[Stored records]
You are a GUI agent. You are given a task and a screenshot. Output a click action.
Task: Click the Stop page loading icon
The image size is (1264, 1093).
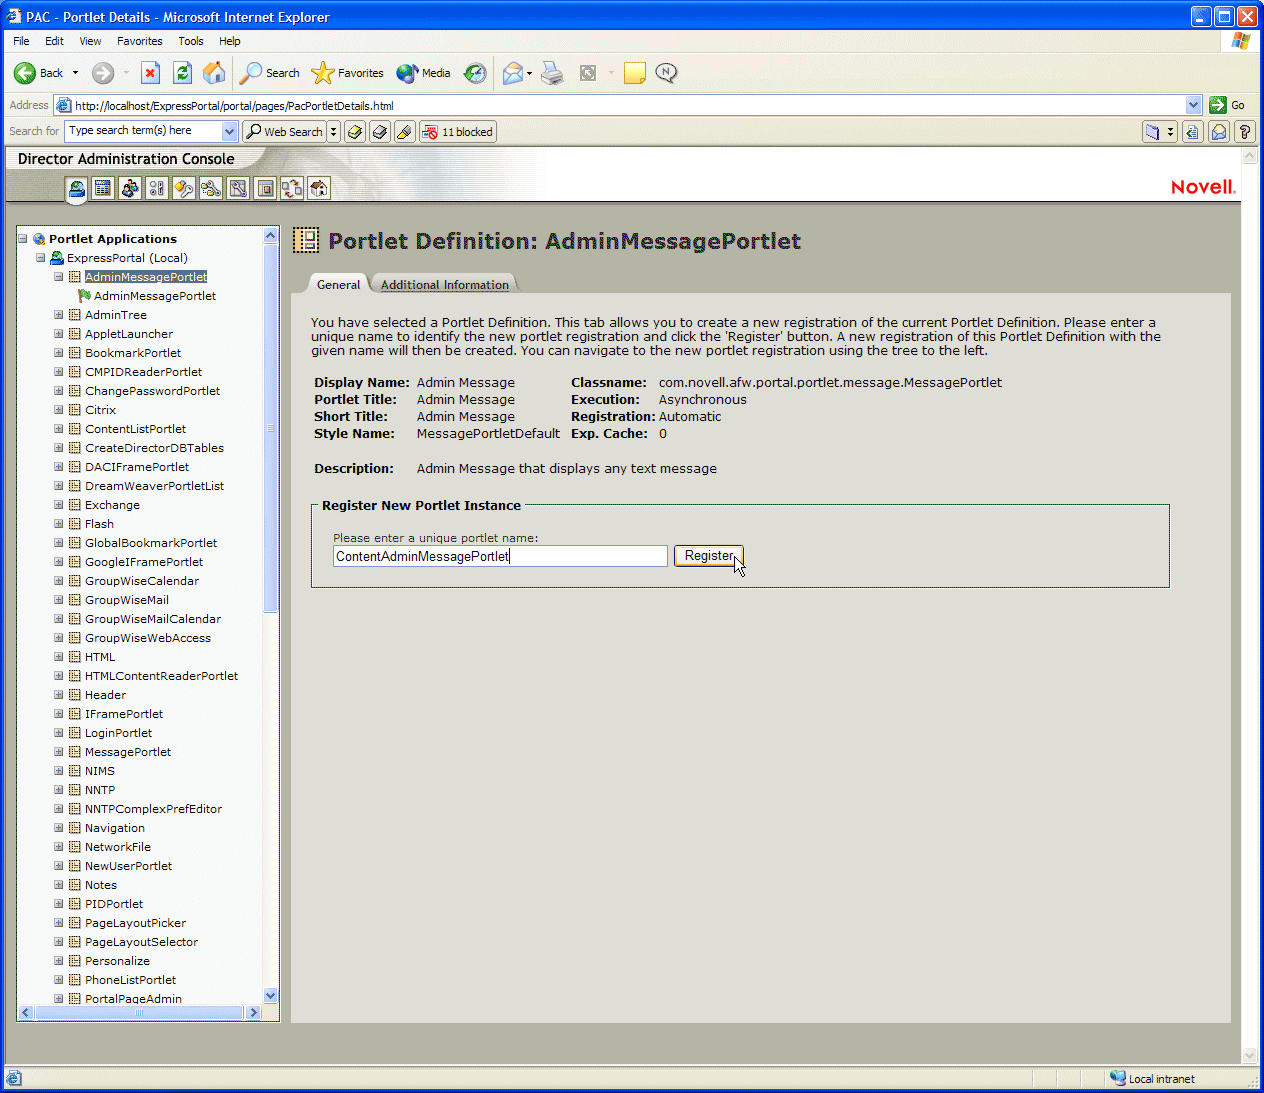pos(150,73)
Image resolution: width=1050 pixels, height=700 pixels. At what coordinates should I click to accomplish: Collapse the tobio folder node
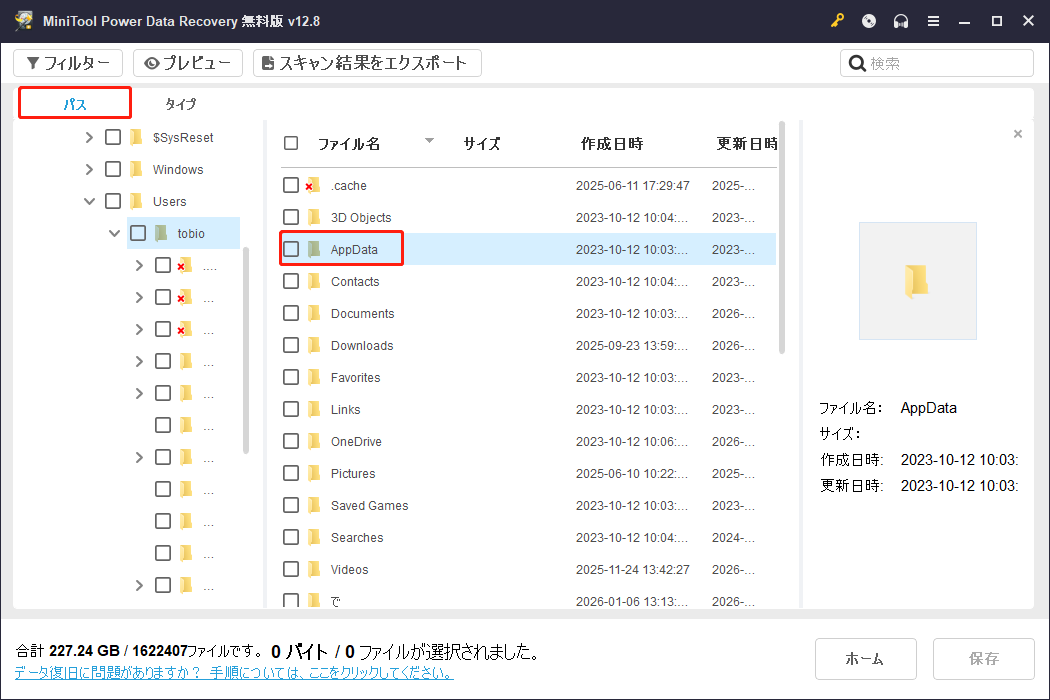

EXERCISE DIRECTIONS:
Write the lines out exactly, beginning at the line that holds "The image size is (1264, 1093)." and stopping after the last line of the entries; include no pictures.

RESULT OF THIS EXERCISE:
The image size is (1264, 1093).
pos(150,73)
Image resolution: width=1050 pixels, height=700 pixels. At what coordinates should I click to accomplish: Collapse the tobio folder node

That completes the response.